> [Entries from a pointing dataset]
— begin —
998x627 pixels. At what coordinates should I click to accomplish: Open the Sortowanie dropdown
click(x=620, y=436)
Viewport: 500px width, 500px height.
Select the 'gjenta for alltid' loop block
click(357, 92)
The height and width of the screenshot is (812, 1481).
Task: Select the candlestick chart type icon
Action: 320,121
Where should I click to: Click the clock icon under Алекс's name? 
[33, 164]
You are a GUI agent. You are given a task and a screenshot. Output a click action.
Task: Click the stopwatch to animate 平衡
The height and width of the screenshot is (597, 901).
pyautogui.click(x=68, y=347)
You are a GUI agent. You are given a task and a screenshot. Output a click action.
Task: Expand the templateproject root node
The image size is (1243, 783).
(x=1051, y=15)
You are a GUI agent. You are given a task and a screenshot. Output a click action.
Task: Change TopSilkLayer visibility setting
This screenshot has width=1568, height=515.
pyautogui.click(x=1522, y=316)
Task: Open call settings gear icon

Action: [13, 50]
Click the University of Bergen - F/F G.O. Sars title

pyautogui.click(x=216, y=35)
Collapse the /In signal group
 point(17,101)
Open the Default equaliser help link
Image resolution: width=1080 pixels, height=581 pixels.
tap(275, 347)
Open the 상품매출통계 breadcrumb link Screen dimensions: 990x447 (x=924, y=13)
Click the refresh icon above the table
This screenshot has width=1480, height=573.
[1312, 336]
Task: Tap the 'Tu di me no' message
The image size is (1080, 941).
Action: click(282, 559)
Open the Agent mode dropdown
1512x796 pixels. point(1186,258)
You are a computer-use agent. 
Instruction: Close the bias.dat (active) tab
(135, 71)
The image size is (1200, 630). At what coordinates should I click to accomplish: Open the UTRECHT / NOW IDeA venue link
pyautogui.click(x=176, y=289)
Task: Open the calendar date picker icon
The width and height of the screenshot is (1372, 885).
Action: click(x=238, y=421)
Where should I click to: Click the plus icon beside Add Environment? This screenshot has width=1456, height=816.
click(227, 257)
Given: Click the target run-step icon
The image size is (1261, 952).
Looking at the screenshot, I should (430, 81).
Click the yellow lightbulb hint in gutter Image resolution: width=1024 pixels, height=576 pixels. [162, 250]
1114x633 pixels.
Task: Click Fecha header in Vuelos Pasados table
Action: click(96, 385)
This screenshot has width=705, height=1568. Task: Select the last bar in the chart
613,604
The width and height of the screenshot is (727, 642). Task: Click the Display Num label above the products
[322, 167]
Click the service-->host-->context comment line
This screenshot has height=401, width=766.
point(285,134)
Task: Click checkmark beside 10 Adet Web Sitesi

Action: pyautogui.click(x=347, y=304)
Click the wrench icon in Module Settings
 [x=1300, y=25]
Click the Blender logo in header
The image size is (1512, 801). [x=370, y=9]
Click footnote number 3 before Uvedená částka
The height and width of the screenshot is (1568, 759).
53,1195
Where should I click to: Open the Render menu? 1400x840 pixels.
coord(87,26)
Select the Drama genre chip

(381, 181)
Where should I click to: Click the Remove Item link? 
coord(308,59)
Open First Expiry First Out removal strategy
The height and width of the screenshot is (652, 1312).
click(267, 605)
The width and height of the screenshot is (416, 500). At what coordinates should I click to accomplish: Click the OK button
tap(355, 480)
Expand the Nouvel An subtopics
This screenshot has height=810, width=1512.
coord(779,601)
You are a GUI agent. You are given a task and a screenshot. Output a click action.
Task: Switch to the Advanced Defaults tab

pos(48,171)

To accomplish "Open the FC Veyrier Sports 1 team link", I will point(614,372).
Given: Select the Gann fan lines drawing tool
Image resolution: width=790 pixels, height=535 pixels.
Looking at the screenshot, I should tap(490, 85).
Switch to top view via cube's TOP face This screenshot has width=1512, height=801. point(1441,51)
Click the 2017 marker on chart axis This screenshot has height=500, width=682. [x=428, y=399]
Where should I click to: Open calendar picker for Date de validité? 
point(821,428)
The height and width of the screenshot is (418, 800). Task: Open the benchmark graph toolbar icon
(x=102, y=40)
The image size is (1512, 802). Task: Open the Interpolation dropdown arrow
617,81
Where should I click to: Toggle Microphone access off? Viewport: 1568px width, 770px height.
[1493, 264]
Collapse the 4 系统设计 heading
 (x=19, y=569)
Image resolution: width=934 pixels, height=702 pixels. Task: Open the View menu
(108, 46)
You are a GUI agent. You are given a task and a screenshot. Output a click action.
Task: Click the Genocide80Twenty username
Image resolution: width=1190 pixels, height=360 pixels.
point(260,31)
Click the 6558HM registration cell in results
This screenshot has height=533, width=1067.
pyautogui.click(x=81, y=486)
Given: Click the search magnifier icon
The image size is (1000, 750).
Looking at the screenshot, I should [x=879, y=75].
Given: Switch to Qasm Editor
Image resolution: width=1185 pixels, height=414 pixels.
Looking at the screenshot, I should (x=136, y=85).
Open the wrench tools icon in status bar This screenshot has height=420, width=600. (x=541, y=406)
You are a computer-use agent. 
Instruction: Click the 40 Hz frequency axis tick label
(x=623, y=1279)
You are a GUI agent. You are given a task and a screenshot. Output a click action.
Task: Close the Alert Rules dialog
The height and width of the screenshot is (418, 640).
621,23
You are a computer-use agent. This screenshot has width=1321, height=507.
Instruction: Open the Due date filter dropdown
— end —
> [Written request] Return every line of the listing above word for word, with no changes.

> [Task result]
998x627 pixels. At what coordinates should I click to accomplish: Open the Sortowanie dropdown
click(x=620, y=436)
Viewport: 500px width, 500px height.
Select the 'gjenta for alltid' loop block
click(357, 92)
The height and width of the screenshot is (812, 1481).
Task: Select the candlestick chart type icon
Action: 320,121
Where should I click to: Click the clock icon under Алекс's name? 
[33, 164]
You are a GUI agent. You are given a task and a screenshot. Output a click action.
Task: Click the stopwatch to animate 平衡
The height and width of the screenshot is (597, 901).
pyautogui.click(x=68, y=347)
You are a GUI agent. You are given a task and a screenshot. Output a click action.
Task: Expand the templateproject root node
The image size is (1243, 783).
(x=1051, y=15)
You are a GUI agent. You are given a task and a screenshot. Output a click action.
Task: Change TopSilkLayer visibility setting
This screenshot has width=1568, height=515.
pyautogui.click(x=1522, y=316)
Task: Open call settings gear icon

Action: [13, 50]
Click the University of Bergen - F/F G.O. Sars title

pyautogui.click(x=216, y=35)
Collapse the /In signal group
 point(17,101)
Open the Default equaliser help link
Image resolution: width=1080 pixels, height=581 pixels.
tap(275, 347)
Open the 상품매출통계 breadcrumb link Screen dimensions: 990x447 (x=924, y=13)
Click the refresh icon above the table
This screenshot has width=1480, height=573.
[1312, 336]
Task: Tap the 'Tu di me no' message
The image size is (1080, 941).
Action: click(282, 559)
Open the Agent mode dropdown
1512x796 pixels. point(1186,258)
You are a computer-use agent. 
Instruction: Close the bias.dat (active) tab
(135, 71)
The image size is (1200, 630). At what coordinates should I click to accomplish: Open the UTRECHT / NOW IDeA venue link
pyautogui.click(x=176, y=289)
Task: Open the calendar date picker icon
The width and height of the screenshot is (1372, 885).
Action: click(x=238, y=421)
Where should I click to: Click the plus icon beside Add Environment? This screenshot has width=1456, height=816.
click(227, 257)
Given: Click the target run-step icon
The image size is (1261, 952).
Looking at the screenshot, I should (430, 81).
Click the yellow lightbulb hint in gutter Image resolution: width=1024 pixels, height=576 pixels. [162, 250]
1114x633 pixels.
Task: Click Fecha header in Vuelos Pasados table
Action: click(96, 385)
This screenshot has width=705, height=1568. Task: Select the last bar in the chart
613,604
The width and height of the screenshot is (727, 642). Task: Click the Display Num label above the products
[322, 167]
Click the service-->host-->context comment line
This screenshot has height=401, width=766.
point(285,134)
Task: Click checkmark beside 10 Adet Web Sitesi

Action: pyautogui.click(x=347, y=304)
Click the wrench icon in Module Settings
 [x=1300, y=25]
Click the Blender logo in header
The image size is (1512, 801). [x=370, y=9]
Click footnote number 3 before Uvedená částka
The height and width of the screenshot is (1568, 759).
53,1195
Where should I click to: Open the Render menu? 1400x840 pixels.
coord(87,26)
Select the Drama genre chip

(381, 181)
Where should I click to: Click the Remove Item link? 
coord(308,59)
Open First Expiry First Out removal strategy
The height and width of the screenshot is (652, 1312).
click(267, 605)
The width and height of the screenshot is (416, 500). At what coordinates should I click to accomplish: Click the OK button
tap(355, 480)
Expand the Nouvel An subtopics
This screenshot has height=810, width=1512.
coord(779,601)
You are a GUI agent. You are given a task and a screenshot. Output a click action.
Task: Switch to the Advanced Defaults tab

pos(48,171)

To accomplish "Open the FC Veyrier Sports 1 team link", I will point(614,372).
Given: Select the Gann fan lines drawing tool
Image resolution: width=790 pixels, height=535 pixels.
Looking at the screenshot, I should tap(490, 85).
Switch to top view via cube's TOP face This screenshot has width=1512, height=801. point(1441,51)
Click the 2017 marker on chart axis This screenshot has height=500, width=682. [x=428, y=399]
Where should I click to: Open calendar picker for Date de validité? 
point(821,428)
The height and width of the screenshot is (418, 800). Task: Open the benchmark graph toolbar icon
(x=102, y=40)
The image size is (1512, 802). Task: Open the Interpolation dropdown arrow
617,81
Where should I click to: Toggle Microphone access off? Viewport: 1568px width, 770px height.
[1493, 264]
Collapse the 4 系统设计 heading
 (x=19, y=569)
Image resolution: width=934 pixels, height=702 pixels. Task: Open the View menu
(108, 46)
You are a GUI agent. You are given a task and a screenshot. Output a click action.
Task: Click the Genocide80Twenty username
Image resolution: width=1190 pixels, height=360 pixels.
point(260,31)
Click the 6558HM registration cell in results
This screenshot has height=533, width=1067.
pyautogui.click(x=81, y=486)
Given: Click the search magnifier icon
The image size is (1000, 750).
Looking at the screenshot, I should [x=879, y=75].
Given: Switch to Qasm Editor
Image resolution: width=1185 pixels, height=414 pixels.
Looking at the screenshot, I should (x=136, y=85).
Open the wrench tools icon in status bar This screenshot has height=420, width=600. (x=541, y=406)
You are a computer-use agent. 
Instruction: Click the 40 Hz frequency axis tick label
(x=623, y=1279)
You are a GUI agent. You are given a task and a screenshot. Output a click action.
Task: Close the Alert Rules dialog
The height and width of the screenshot is (418, 640).
621,23
You are a computer-use agent. This screenshot has width=1321, height=507.
Instruction: Open the Due date filter dropdown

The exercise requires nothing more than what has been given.